What the response needs is every record, repeated verbatim, and no images.

[Records from a data collection]
####################

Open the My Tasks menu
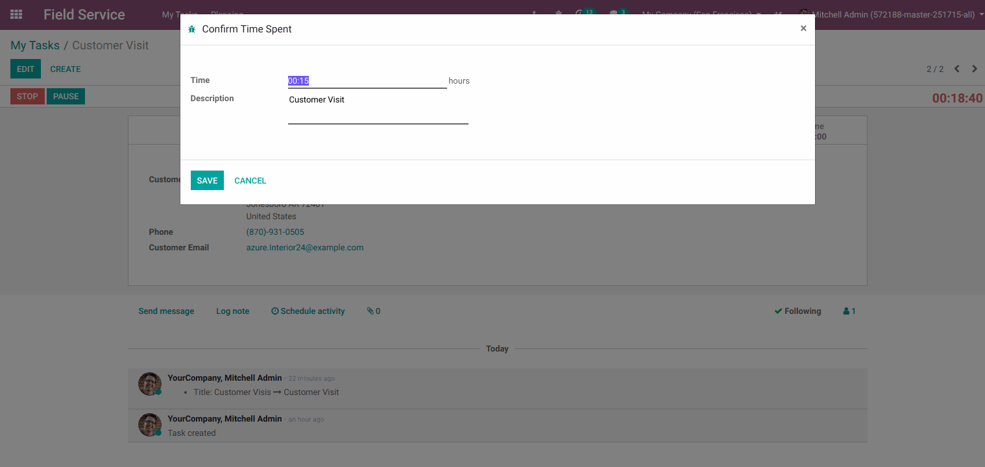The height and width of the screenshot is (467, 985). [x=180, y=14]
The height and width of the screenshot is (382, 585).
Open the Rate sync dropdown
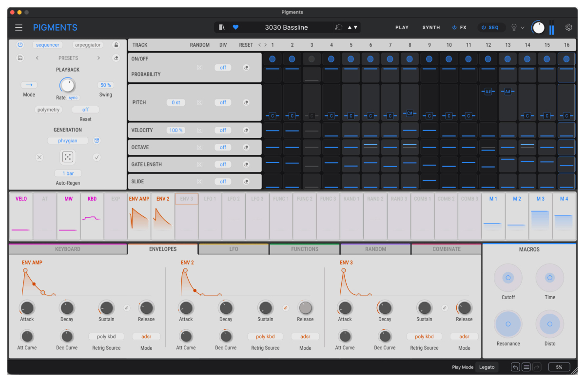(73, 97)

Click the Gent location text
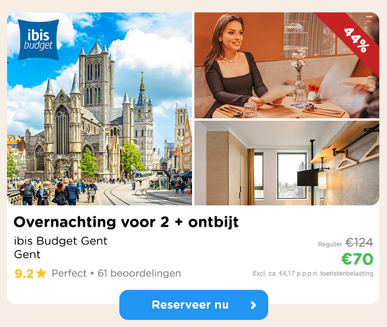click(27, 254)
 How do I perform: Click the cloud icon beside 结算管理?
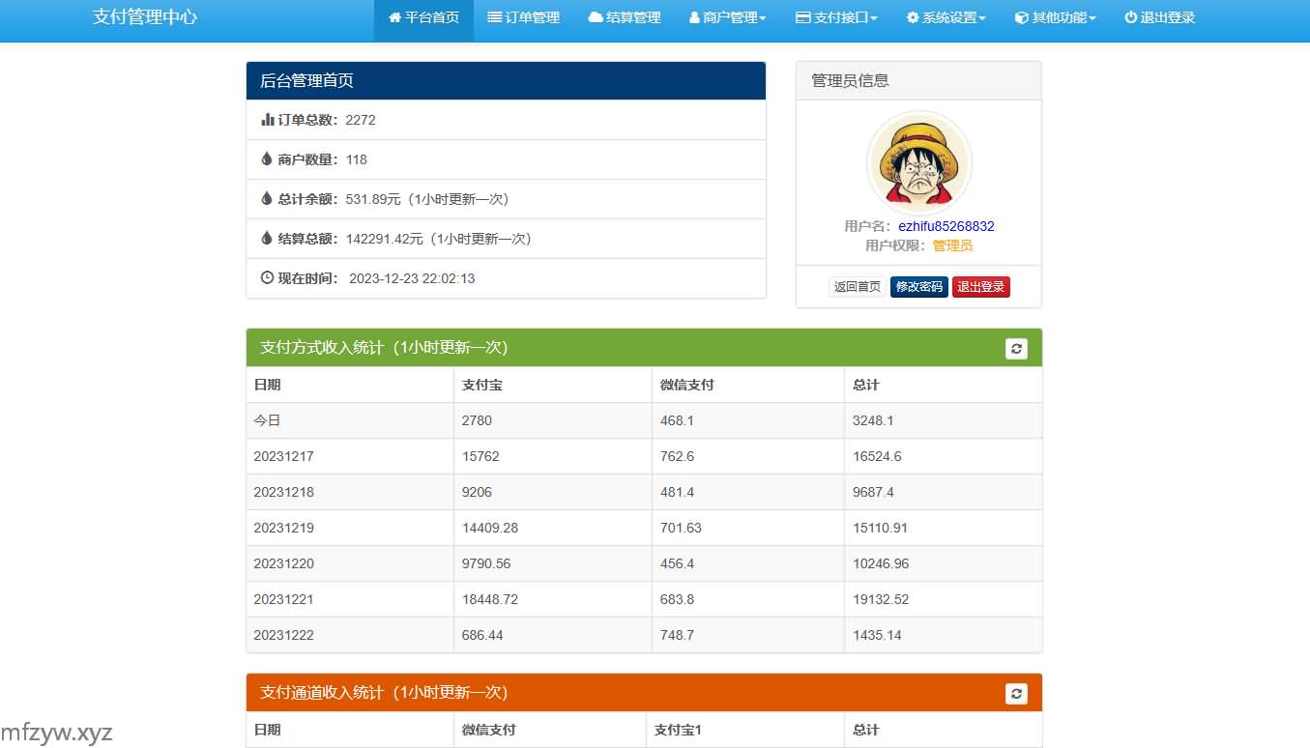[595, 17]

####################

- Result of the task
Open the My Tasks menu
The height and width of the screenshot is (467, 985). [x=180, y=14]
The height and width of the screenshot is (382, 585).
Open the Rate sync dropdown
(73, 97)

Click the Gent location text
click(27, 254)
 How do I perform: Click the cloud icon beside 结算管理?
[595, 17]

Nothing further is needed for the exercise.